На второй после базара день, к вечеру, к великой радости всех сычовских ребятишек, Филиппушка въехал в деревню верхом на игрушечном мохнатом коньке с непомерно длинными ушами и большими печальными глазами. Другой такой же конек горько плелся сзади на веревочке. Сычовские собаки, отродясь не терпевшие любых новшеств, сбежались со всех концов деревни, чтобы в полный голос заявить о своем возмущении. Вскоре за бравым всадником, черпавшим, несмотря на маленький рост, ногами дорожную пыль, выстроилась целая процессия из неумытых ребятишек и разношерстных собак. Все это кричало, свистело, гавкало и улюлюкало. Лошадки, видно, привыкли к тому, что их появление везде вызывало такое живое и веселое представление, и только посматривали по сторонам со снисходительной печалью.

— Что это? — угрозливо поинтересовался у Филиппушки Корякин, подбородком указав на уставших и виновато чувствующих себя коняшек, когда процессия остановилась в расположении коммуны.— Что это такое, сволочь ты этакая?

— Мулы, — с достоинством ответил Филиппушка. — Самая работящая скотина на всем белом свете.

— Мулы, значит?

— Мулы. Две головы.

— Я вот сейчас из тебя третью сделаю. Ты на что, гад, народные денежки потратил? Ты за что коммуну разорил, паразит? — Иван сграбастал Филиппушку за грудки своей костлявой лапищей и приподнял его над землей. — Мулы, говоришь?

Филиппушка что-то прохрипел в ответ.

— Мулы? Подкулачник ты клепаный!..

Коняшки, смирно дожидавшиеся до этого дальнейшей участи, вдруг разом подняли головы к своему недавнему всаднику, трепыхавшемуся в воздусях, и дуэтом закричали так пронзительно и не по-домашнему, что изумленный Иван уронил Филиппушку и закрыл ладонями уши.

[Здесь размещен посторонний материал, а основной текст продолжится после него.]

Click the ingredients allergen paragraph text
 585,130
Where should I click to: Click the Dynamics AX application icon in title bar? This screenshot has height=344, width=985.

Накричавшись, коняшки замолчали разом, как и заревели.

— Под суд пойдешь, — сказал Иван Филиппушке.

— Да ты что, Ваня? — уговаривал его Филиппушка. — Это ж по нашей нужде мулы — первое дело: они битюгов сильнее! А много ли сожрет такая букашка? Ей охапки сена на неделю...

— Вот цирк! — злился Иван. — Тут жилы из себя рвешь, а ты?